Symantec logo

Encapsulating a volume

The following example illustrates how to encapsulate a volume.

 To encapsulate a volume

  1. List the volumes:

# vxvset list myvset

VOLUME INDEX LENGTH STATE CONTEXT

vol1 0 102400 ACTIVE -

vol2 1 102400 ACTIVE -

The volume set has two volumes.

  1. Create a third volume and copy the passwd file to the third volume:

# vxassist make dbvol 100m

# dd if=/etc/passwd of=/dev/vx/rdsk/rootdg/dbvol count=1

1+0 records in

1+0 records out

The third volume will be used to demonstrate how the volume can be accessed as a file, as shown later.
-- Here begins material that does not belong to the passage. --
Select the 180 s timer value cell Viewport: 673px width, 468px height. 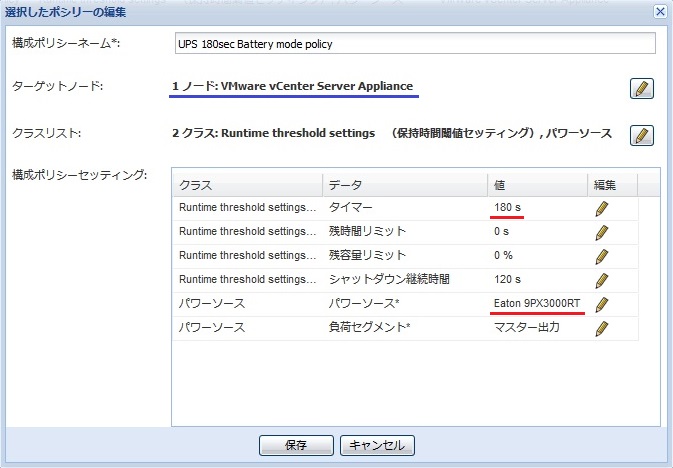tap(537, 208)
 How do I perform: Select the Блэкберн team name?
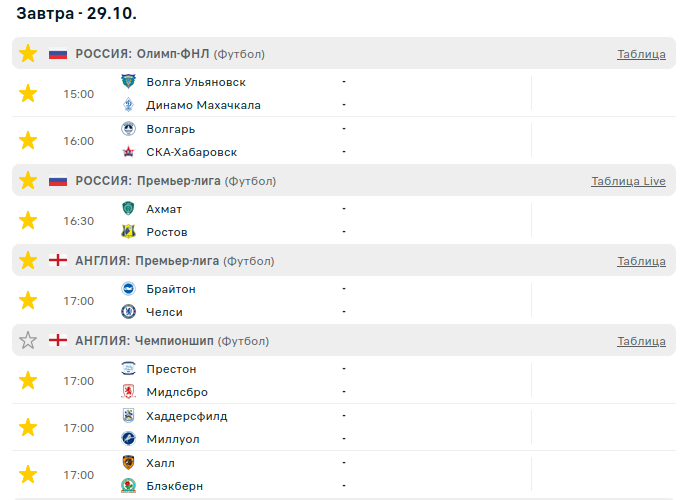[174, 486]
  1. Create a file system on the volume set:

# mkfs -t vxfs /dev/vx/rdsk/rootdg/myvset

version 7 layout

204800 sectors, 102400 blocks of size 1024,

log size 1024 blocks

largefiles supported

  1. Mount the volume set:

# mount -t vxfs /dev/vx/dsk/rootdg/myvset /mnt1

  1. Add the new volume to the volume set:

# vxvset addvol myvset dbvol

  1. Encapsulate dbvol:

# fsvoladm encapsulate /mnt1/dbfile dbvol 100m

# ls -l /mnt1/dbfile

-rw------- 1 root other 104857600 May 22 11:30 /mnt1/dbfile

  1. Examine the contents of dbfile to see that it can be accessed as a file:

# head -2 /mnt1/dbfile

root:x:0:1:Super-User:/:/sbin/sh

daemon:x:1:1::/:

The passwd file that was written to the raw volume is now visible in the new file.


  Note   If the encapsulated file is changed in any way, such as if the file is extended, truncated, or moved with an allocation policy or resized volume, or the volume is encapsulated with a bias, the file cannot be de-encapsulated.